Ho iniziato a colpire e colpire, non mi fermavo più, non avevo intenzione di fermarmi, la mamma urlava, chiedeva aiuto.. mi ha spinta via, lontana. Ho sbattuto la testa sul comodino accanto al suo letto, è così che sono morta."
Ho riaperto gli occhi, ho dato un'occhiata alla sveglia, sono passati gia 40 minuti dall'inizio della seduta, il ticchettio è finito 10 minuti fa, ma il dottore mi guarda sconvolto, con la penna in mano e il suo quadernino ancora completamente bianco.
"Oddio mi scusi, mi sono addormentata."
La sua espressione diventa ancora più stupita.
"Giada, dove sono i tuoi genitori?"
Questa domanda mi lascia perplessa, i miei sono morti entrambi, mia madre partorendo me e mio padre qualche anno dopo, un incidente stradale.
"Hai fratelli o sorelle?"
"No dottore, sono figlia unica."
"Hai contatti con qualcuno dei tuoi parenti?"

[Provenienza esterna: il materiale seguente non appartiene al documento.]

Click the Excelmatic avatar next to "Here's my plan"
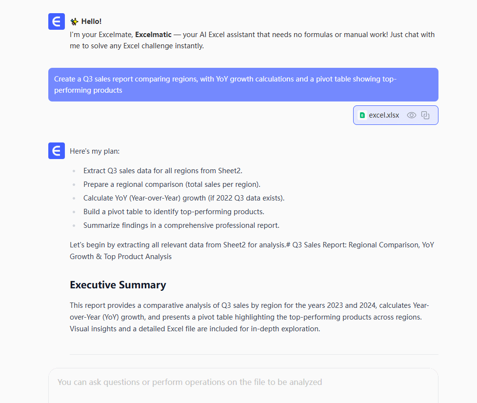Image resolution: width=477 pixels, height=403 pixels. (x=57, y=151)
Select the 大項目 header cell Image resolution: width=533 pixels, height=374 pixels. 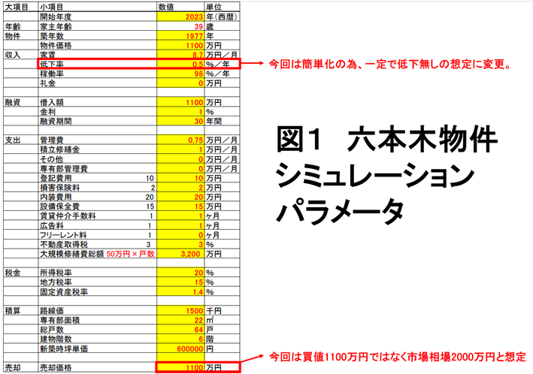[x=15, y=7]
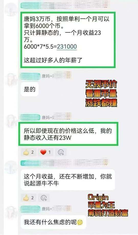Select the 所以即使现在的价格这么低 message bubble

68,134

Ci penso un attimo, sono cresciuta nel convento con le suore, non ho mai conosciuto nessuno.
"Dovrei avere da qualche parte il numero della mia nonna materna, ma non so neppure se sia ancora viva, ma perché me lo chiede?"
"Ho bisogno di un riscontro per la prossima seduta, se tutto va bene, sarai libera di non venire più a farti strizzare il cervello da me" .
Mi sorride educatamente, porgendomi la mano con la sua stretta sicura.
Fuori nella sala dello studio, Lorenzo e Tania si alzano immediatamente, stringendo la sua mano a loro volta.
Contatteró mia nonna, per la prima volta nella mia vita avrò un contatto con qualcuno che abbia qualcosa di me.